Why is federalism about women? Conventional approaches define federalism in terms of those areas of law and governance—states and the federal government—that lay beyond the reach of most women before the Civil War. But new scholarship has extended federalism to include all of the governing order’s layers, including those to which women of all races and ethnicities had some access: those linked to the state, such as county, municipal courts, and other local governing venues, as well as those that were not linked to the state, such as churches, voluntary organizations, and families. In fact, new work suggests that states and the federal government were more accessible to women and men without the full range of rights than previously thought. Of course, access did not translate into leverage. Race, ethnicity, and class shaped women’s influence within these venues. Still, this new vision of federalism moves all women from the margins to the center, showing them to be more involved in the business of governance than previously assumed.[1]
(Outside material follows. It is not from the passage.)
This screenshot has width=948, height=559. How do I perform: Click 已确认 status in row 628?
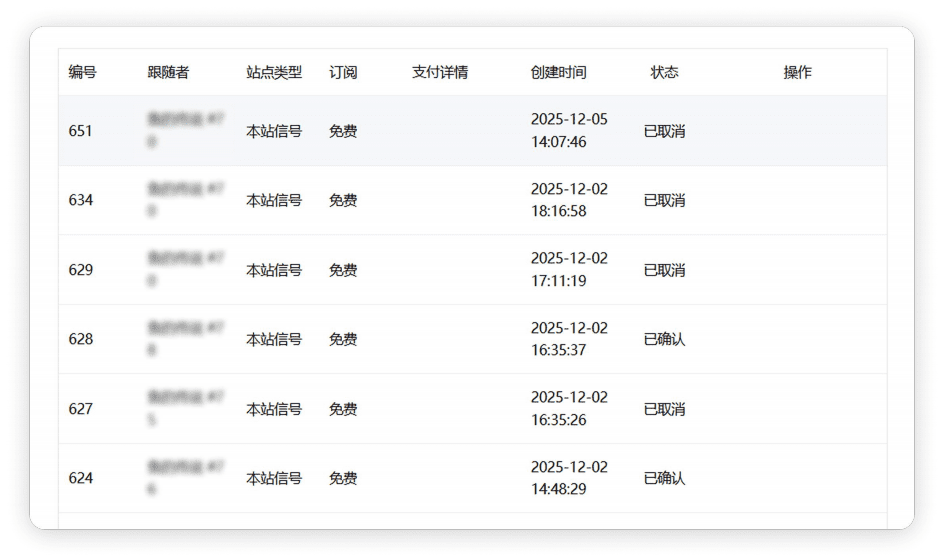tap(664, 339)
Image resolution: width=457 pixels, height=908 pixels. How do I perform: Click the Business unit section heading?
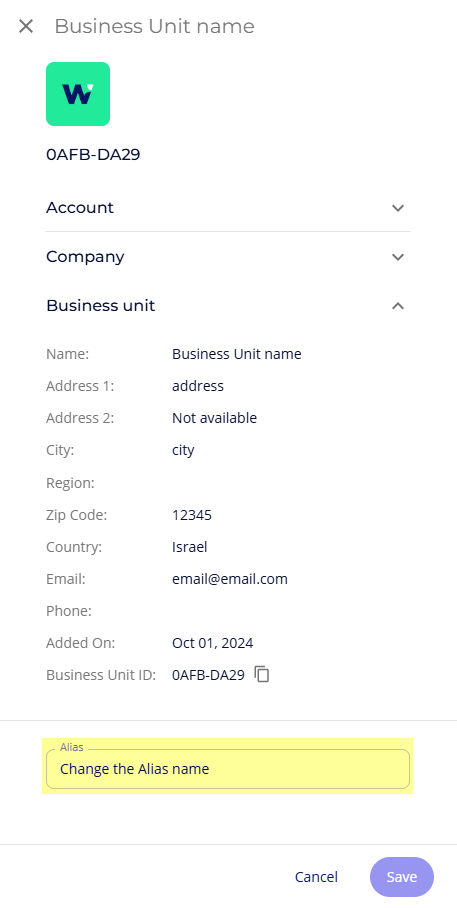[101, 306]
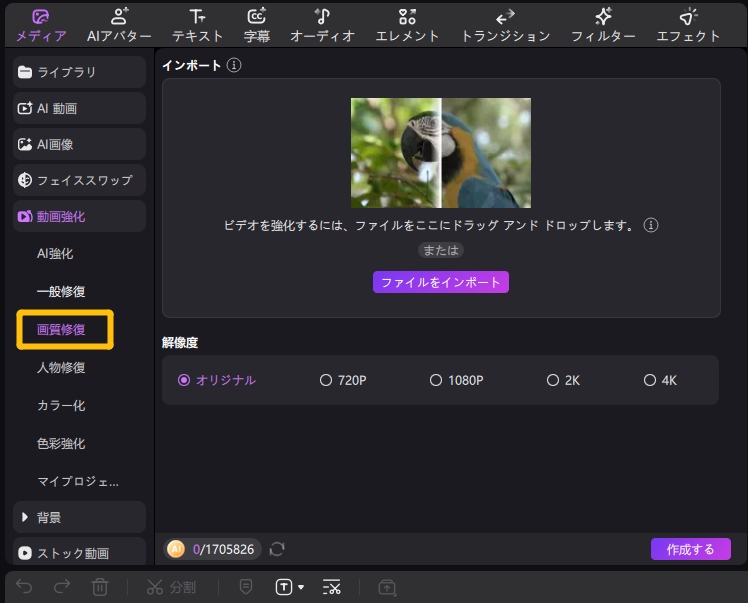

How does this vision of federalism work in the context of the U.S. history survey? The new republic’s founding provides a good example. Surveys generally include some treatment of Revolutionary-era state constitutions, the Articles of Confederation, and the U.S. Constitution. But the discussion usually ends there, as if states and the federal government constituted the entirety of the governing order and, moreover, that it excluded women. That was hardly the case. Petitioning, as recent work shows, allowed access even to these arenas. Local courts and other bodies at the county and municipal level, moreover, continued to operate much as they had in the colonial era. Not only did these local jurisdictions still serve as the primary governing arena for most people, but they also exercised considerable discretion over the issues that directly affected the lives of most people, including most women. It was not just the location of these venues, although that helped; it was also the body of law in operation there that made them accessible to women. Local areas had wide latitude in the area of public law, a specific, open-ended body of law, which oversaw matters relating to the general welfare–everything from interpersonal violence and property disputes to poor relief and pretty much anything else that touched on the public order.[2]